#### TASK TO COMPLETE
Copy exactly the lines of the records below, and only those lines, beginning with the line that contains "For every named target in this 520×2576" and ending with the line that contains "Unsplash (105, 612)".

#### EXERCISE DATA
------------------------------------

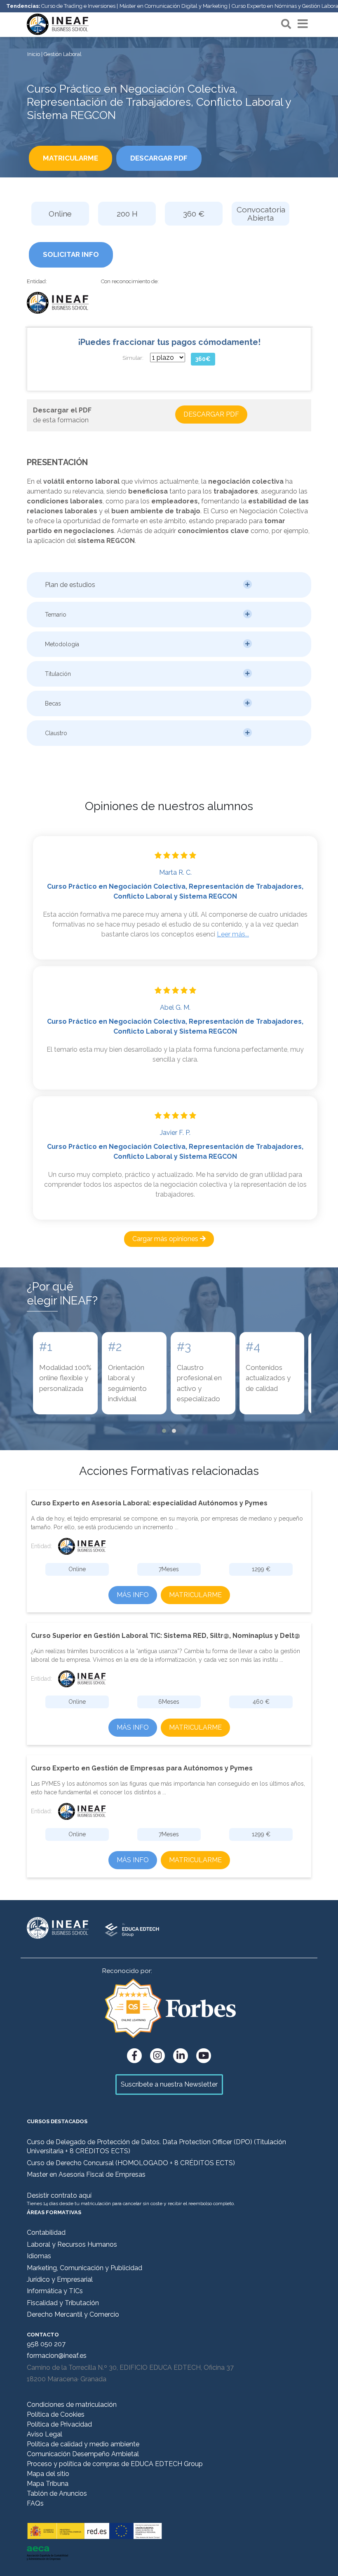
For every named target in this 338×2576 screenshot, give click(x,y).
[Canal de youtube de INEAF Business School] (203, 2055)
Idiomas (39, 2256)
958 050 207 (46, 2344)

------------------------------------

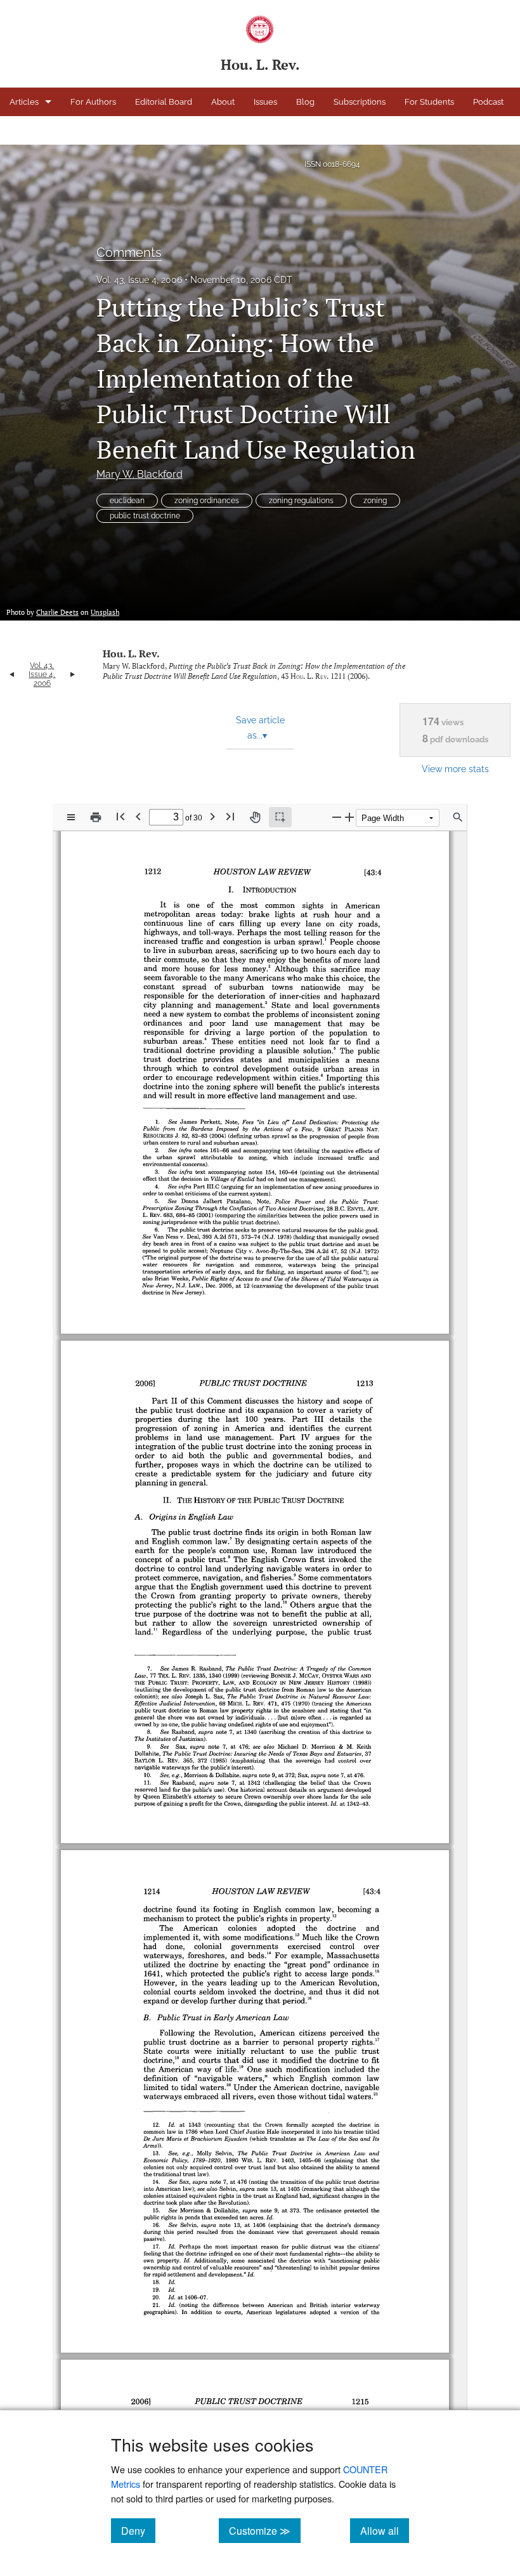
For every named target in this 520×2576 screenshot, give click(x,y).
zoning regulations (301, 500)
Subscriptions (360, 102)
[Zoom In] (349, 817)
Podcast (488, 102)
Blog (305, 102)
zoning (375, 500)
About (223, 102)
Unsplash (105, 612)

------------------------------------

#### RESULT
For every named target in this 520×2576 screenshot, give click(x,y).
zoning regulations (301, 500)
Subscriptions (360, 102)
[Zoom In] (349, 817)
Podcast (488, 102)
Blog (305, 102)
zoning (375, 500)
About (223, 102)
Unsplash (105, 612)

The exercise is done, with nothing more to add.